From Bugzilla Helper: User-Agent: Mozilla/5.0 (compatible; Konqueror/3.3; Linux; X11; i686; fr, en_US, de, ja) (KHTML, like Gecko) Description of problem: Whenever I try to mix CJK ideograms and Latin-1 in a file, emacs fails. If I try to input something like "fenêtre sur ? " ( last character is #&24237;) via emacs, it complains utf-8 is not appropriate. kwrite and yudit handle a file containing this string just fine.

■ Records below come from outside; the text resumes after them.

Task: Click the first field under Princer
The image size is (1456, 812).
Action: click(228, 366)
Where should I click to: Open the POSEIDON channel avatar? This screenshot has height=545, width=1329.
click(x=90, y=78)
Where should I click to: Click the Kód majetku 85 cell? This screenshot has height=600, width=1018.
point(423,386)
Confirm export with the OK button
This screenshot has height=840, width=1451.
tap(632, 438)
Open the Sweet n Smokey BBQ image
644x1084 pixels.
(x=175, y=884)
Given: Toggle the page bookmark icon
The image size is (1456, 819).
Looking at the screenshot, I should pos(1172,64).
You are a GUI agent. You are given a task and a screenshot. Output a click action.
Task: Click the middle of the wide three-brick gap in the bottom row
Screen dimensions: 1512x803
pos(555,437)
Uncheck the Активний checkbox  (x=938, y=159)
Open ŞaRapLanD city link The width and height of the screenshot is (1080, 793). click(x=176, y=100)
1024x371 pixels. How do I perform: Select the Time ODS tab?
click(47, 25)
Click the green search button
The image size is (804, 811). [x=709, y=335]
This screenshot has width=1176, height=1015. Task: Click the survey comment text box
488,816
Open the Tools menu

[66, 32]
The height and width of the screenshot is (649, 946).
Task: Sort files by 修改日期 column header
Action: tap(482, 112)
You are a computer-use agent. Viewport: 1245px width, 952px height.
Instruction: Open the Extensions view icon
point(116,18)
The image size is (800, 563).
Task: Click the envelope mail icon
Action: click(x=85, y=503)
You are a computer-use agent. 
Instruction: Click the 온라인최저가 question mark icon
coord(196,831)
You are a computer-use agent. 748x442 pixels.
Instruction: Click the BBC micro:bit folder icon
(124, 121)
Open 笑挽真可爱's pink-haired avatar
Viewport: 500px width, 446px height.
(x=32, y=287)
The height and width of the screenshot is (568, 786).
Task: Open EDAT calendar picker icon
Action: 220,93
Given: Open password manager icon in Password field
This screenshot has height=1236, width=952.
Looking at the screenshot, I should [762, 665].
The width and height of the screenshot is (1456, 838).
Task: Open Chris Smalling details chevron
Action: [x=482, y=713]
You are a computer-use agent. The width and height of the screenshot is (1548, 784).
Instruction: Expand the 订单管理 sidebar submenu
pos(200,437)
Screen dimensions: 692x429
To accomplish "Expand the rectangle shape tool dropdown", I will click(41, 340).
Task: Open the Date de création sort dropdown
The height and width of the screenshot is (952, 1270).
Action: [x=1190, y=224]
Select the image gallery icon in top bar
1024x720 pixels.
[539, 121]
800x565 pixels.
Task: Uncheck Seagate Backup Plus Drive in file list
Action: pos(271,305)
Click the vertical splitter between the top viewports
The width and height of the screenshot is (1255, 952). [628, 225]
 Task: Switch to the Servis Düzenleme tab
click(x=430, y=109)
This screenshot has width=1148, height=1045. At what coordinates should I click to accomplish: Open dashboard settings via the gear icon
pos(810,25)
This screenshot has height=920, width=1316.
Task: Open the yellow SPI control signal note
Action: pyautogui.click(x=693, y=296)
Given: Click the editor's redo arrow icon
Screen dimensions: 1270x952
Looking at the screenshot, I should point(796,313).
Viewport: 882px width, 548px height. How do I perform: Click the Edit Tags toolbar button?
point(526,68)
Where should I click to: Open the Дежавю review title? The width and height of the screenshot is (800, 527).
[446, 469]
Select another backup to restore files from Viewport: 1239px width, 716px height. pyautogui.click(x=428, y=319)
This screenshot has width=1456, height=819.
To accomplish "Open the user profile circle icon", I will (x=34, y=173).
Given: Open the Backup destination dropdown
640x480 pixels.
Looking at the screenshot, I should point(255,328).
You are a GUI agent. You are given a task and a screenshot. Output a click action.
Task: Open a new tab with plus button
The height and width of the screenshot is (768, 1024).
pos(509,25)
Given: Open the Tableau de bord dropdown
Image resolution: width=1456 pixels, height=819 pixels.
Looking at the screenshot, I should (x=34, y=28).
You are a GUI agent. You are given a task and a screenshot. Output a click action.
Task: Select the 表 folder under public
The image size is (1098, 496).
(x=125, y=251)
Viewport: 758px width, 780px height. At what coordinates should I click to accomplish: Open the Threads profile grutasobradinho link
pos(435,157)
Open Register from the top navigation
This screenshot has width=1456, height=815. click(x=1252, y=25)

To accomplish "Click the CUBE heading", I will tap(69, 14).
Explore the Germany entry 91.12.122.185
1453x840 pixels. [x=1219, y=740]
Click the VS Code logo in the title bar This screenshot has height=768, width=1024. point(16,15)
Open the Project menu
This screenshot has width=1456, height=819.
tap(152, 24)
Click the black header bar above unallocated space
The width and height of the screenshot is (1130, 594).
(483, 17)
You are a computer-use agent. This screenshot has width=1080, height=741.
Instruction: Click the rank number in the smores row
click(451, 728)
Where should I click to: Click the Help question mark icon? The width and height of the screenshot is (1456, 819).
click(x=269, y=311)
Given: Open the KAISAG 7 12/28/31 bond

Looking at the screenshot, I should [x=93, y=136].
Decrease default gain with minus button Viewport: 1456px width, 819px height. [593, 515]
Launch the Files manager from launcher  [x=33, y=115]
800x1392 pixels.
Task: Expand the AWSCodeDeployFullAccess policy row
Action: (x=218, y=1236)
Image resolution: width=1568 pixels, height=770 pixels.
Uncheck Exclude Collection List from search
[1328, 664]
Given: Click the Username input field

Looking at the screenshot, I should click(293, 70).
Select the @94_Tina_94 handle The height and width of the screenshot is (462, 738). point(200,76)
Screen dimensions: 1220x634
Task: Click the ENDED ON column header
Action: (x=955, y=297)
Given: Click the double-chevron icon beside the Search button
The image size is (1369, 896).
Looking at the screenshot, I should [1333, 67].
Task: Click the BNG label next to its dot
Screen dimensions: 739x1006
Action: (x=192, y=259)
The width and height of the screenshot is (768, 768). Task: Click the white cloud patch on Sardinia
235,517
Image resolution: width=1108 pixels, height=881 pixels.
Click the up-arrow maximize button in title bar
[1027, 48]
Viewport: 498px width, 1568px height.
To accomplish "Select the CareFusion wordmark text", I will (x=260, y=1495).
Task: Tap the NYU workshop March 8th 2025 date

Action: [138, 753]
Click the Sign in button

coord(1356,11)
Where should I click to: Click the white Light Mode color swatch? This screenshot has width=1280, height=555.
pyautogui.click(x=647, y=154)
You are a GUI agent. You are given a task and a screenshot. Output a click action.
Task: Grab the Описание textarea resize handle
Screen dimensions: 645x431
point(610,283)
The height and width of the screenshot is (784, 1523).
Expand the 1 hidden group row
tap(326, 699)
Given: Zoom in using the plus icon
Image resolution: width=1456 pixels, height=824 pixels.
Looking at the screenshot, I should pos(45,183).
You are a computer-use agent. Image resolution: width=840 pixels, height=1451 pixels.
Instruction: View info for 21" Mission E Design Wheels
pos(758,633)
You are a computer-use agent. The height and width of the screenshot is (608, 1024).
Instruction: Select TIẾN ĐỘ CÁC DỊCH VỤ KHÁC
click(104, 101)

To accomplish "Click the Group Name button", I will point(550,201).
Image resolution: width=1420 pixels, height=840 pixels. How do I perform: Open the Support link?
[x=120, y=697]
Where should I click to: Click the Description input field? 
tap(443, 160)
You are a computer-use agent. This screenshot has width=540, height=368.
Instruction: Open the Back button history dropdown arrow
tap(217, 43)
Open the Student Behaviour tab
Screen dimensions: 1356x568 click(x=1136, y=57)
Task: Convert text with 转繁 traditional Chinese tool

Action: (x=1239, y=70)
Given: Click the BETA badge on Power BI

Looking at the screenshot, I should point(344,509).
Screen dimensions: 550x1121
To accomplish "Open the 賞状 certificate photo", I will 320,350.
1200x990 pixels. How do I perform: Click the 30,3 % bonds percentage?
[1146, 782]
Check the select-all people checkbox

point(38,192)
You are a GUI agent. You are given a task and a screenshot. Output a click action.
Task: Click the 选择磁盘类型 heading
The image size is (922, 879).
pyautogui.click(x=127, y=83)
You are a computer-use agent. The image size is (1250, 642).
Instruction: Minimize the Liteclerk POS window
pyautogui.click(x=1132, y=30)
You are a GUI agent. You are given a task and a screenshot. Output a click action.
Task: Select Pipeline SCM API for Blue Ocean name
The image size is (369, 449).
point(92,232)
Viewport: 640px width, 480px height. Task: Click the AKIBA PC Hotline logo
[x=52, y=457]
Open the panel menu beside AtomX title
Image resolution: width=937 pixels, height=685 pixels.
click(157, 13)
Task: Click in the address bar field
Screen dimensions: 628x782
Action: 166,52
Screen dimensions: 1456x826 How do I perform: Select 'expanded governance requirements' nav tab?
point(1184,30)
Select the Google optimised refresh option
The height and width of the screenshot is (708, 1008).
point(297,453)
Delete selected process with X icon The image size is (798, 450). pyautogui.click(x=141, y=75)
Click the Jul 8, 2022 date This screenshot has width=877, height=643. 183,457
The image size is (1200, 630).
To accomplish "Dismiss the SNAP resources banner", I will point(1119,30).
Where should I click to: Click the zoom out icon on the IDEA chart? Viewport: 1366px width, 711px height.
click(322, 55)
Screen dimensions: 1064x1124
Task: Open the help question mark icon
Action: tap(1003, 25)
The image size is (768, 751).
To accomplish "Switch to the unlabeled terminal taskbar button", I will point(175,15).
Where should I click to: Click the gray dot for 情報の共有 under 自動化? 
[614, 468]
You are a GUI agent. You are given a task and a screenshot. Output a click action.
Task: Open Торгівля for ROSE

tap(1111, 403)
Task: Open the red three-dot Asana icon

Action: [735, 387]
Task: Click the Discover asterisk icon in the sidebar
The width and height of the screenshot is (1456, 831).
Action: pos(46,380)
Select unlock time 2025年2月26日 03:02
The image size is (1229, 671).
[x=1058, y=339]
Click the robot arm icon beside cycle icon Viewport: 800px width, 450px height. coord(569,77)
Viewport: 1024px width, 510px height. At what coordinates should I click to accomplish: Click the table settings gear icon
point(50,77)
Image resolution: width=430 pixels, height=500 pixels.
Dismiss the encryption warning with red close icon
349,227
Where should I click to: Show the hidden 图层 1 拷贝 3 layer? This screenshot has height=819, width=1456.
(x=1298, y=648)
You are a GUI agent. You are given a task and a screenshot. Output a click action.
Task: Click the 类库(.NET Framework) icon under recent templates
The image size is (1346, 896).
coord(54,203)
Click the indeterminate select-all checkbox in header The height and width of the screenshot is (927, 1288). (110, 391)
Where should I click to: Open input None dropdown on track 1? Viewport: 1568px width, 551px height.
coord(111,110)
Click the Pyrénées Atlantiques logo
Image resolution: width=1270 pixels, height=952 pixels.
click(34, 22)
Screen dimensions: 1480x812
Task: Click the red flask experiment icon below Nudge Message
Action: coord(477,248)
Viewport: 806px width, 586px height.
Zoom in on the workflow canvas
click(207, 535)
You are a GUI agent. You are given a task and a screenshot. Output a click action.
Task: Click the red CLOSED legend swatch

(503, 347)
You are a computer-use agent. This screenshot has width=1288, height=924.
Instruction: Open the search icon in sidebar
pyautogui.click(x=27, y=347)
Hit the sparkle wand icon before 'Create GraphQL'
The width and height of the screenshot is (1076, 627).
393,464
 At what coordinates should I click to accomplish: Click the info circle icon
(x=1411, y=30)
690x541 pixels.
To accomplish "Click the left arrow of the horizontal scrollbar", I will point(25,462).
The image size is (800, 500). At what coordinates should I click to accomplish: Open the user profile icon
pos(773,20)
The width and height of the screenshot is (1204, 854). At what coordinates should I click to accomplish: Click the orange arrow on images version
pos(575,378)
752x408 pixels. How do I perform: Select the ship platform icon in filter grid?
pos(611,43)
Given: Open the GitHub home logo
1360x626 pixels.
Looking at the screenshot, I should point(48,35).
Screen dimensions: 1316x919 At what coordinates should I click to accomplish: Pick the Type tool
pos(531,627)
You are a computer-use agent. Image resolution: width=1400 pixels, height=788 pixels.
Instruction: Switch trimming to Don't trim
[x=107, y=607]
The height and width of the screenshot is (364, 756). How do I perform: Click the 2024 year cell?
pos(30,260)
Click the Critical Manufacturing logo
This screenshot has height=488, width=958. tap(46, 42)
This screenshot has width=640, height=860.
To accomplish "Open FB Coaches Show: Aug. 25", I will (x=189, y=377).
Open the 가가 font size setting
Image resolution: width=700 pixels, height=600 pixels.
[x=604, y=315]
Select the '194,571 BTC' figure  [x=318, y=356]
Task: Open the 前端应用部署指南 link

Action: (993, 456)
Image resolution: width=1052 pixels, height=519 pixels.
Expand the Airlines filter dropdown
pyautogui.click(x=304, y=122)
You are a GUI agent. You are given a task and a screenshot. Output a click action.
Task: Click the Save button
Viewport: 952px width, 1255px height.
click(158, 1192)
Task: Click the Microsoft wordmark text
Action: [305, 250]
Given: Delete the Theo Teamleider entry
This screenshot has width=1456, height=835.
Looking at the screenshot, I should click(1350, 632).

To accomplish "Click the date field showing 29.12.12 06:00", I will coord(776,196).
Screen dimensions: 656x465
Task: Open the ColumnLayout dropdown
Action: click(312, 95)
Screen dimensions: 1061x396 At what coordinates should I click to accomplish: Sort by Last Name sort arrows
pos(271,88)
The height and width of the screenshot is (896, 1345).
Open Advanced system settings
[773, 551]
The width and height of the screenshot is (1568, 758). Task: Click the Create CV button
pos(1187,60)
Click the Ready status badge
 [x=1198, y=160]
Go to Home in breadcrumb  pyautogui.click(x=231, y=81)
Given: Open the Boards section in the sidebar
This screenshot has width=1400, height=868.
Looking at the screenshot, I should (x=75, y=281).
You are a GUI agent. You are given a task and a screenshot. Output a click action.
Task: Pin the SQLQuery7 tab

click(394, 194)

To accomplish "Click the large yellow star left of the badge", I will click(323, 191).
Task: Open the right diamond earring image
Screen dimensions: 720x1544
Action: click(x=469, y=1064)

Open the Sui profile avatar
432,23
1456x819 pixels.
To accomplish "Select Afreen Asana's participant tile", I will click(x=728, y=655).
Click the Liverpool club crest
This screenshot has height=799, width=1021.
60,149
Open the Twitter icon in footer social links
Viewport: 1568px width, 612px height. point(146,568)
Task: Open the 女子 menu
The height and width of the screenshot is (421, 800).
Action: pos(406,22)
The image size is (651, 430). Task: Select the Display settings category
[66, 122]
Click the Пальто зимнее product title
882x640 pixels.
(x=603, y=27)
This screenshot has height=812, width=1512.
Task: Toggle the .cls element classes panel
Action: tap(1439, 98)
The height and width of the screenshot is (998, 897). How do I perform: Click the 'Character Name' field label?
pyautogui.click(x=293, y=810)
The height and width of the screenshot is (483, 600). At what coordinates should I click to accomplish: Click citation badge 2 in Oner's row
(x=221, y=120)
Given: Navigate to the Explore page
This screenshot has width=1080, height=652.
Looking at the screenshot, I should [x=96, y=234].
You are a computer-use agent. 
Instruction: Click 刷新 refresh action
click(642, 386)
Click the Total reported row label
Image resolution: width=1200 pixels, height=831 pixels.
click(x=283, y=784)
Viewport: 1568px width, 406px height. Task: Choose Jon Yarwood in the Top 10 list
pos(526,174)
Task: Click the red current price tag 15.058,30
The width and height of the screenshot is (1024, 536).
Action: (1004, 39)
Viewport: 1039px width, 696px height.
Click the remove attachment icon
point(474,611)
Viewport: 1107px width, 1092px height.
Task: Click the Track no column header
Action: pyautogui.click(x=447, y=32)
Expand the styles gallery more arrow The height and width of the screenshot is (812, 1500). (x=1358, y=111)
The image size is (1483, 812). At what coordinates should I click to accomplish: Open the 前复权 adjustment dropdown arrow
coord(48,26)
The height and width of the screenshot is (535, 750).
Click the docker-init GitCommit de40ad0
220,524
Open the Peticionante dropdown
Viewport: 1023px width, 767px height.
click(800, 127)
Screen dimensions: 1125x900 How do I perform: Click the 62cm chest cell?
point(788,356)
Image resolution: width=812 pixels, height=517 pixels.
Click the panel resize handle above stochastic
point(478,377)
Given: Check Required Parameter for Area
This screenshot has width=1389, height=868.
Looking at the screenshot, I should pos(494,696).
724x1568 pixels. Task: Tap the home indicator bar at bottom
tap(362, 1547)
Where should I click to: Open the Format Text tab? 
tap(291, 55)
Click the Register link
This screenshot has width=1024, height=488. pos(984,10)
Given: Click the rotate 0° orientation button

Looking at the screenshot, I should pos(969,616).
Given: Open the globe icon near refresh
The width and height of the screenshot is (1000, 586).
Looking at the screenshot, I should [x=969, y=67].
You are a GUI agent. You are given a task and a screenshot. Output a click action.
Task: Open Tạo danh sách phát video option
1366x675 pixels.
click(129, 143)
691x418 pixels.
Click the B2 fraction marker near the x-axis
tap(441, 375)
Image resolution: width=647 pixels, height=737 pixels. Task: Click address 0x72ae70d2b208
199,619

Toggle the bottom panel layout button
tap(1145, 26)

And, if I try to reopen this file in emacs, I have: "Fenêtre sur \345\272\255 " (which is the correct UTF-8 encoding of the ideogram) Version-Release number of selected component (if applicable): emacs-21.3-12 How reproducible: Always Steps to Reproduce: 1.Open a file enconded in UTF-8 in emacs Or 2. Try to save a file in UTF-8 in emacs Actual Results: As far as I see, only the Latin-1 characters are properly interpreted. Expected Results: All characters should be correctly handled in UTF-8
It sounds like you're not using MuleUCS: emacs-21.3 can't handle CJK utf-8 without it. If you're in a non-CJK locale, then you need to add something like (require 'un-define) to your ".emacs" file say.
>add (require 'un-define) to .emacs Done that. Thanks. it just works now. Sorry for filing a bug against this, but this behaviour was surprising; I expected it to work "out of the box" and not have to tweak .emacs . Perhaps would it be nice to document this function somewhat more.
Perhaps it should have gone into the release notes at some point. The reason un-define is not loaded by default for all locale is that it takes quite some time to load and is normally only needed by CJK users. (For a CJK utf-8 locale it is loaded by default see "lang-coding-systems-init.el".) The next version of Emacs should have much better builtin utf-8 support so MuleUCS should no longer be needed then.